El movimiento responde al deseo de contar con alternativas ofensivas potentes antes de que ruede el balón en la pretemporada. Julián Calero tendrá a sus órdenes a un futbolista de área muy específico desde el primer día de los entrenamientos estivales, Víctor Mingo. Con esta incorporación, el club carbayón gana frescura en la vanguardia y añade competencia directa a un vestuario que asume un reto de máxima exigencia.

Un delantero de referencia para el esquema de Julián Calero

El acuerdo entre el Real Oviedo y Víctor Mingo une los caminos de ambas partes para las próximas dos temporadas, con fecha de finalización el 30 de junio de 2028. Ahora, el atacante madrileño se pondrá la ropa de entrenamiento de forma inmediata para trabajar junto al resto del grupo en los ensayos previos al campeonato.

El ariete de 22 años asume el desafío más ambicioso de su trayectoria tras destaparse como una de las grandes revelaciones de la categoría de bronce. Su gran año en Galicia despertó el interés de la secretaría técnica ovetense gracias a su regularidad de cara a la portería contraria. Sin duda, los números avalan este movimiento, ya que el punta madrileño disputó 35 partidos oficiales la pasada campaña, firmando doce goles y regalando dos asistencias.

Este impacto confirma la evolución de un atacante que destaca en el césped por sus 1,88 metros de altura y sus 75 kilos de peso. Su envergadura le convierte en una referencia idónea para fijar a los centrales rivales, un perfil que encaja en la identidad que busca el director deportivo David Fernández. De hecho, el Real Oviedo ya intentó su fichaje hace dos veranos, lo que demuestra que su contratación es fruto de un estrecho seguimiento.

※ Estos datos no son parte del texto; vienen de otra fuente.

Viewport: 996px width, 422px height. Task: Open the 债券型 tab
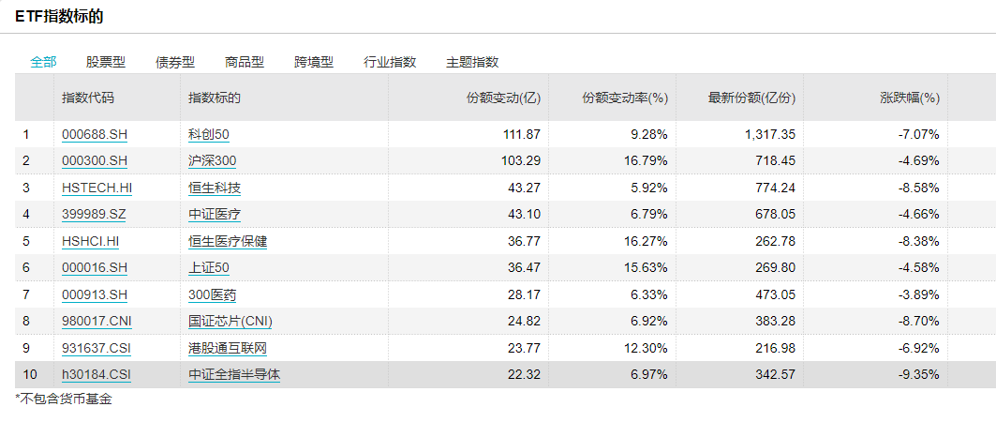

Trayectoria ascendente desde el fútbol formativo madrileño

Nacido en Madrid el 25 de julio de 2003, el nuevo jugador oviedista cuenta con un viaje formativo muy completo por distintas canteras de nivel. Sus primeros pasos importantes en el fútbol base tuvieron lugar en la factoría del Getafe, donde asimiló los conceptos tácticos del puesto. Su progresión continuó más tarde en las filas del CD Illescas, un escaparate que le sirvió para llamar la atención fuera de su comunidad natal.

Más tarde, el RCD Espanyol apostó por sus condiciones y lo incorporó a la estructura de su filial para competir en el fútbol catalán. Tras esa etapa de maduración en la Ciudad Condal, el delantero recaló en el CD Arenteiro, club del que procede tras destapar todo su potencial de cara al gol. En el conjunto gallego encontró la continuidad necesaria para explotar sus virtudes y ganarse este salto al fútbol profesional.

Finalmente, la oportunidad en el Carlos Tartiere premia una carrera de fondo que ahora se somete al juicio de la división de plata. Por el momento, el futbolista mantendrá silencio absoluto y no hará declaraciones ante la prensa hasta el día fijado para su presentación. La afición de la capital asturiana espera comprobar pronto el instinto de un rematador que llega con el objetivo de asentarse en la élite.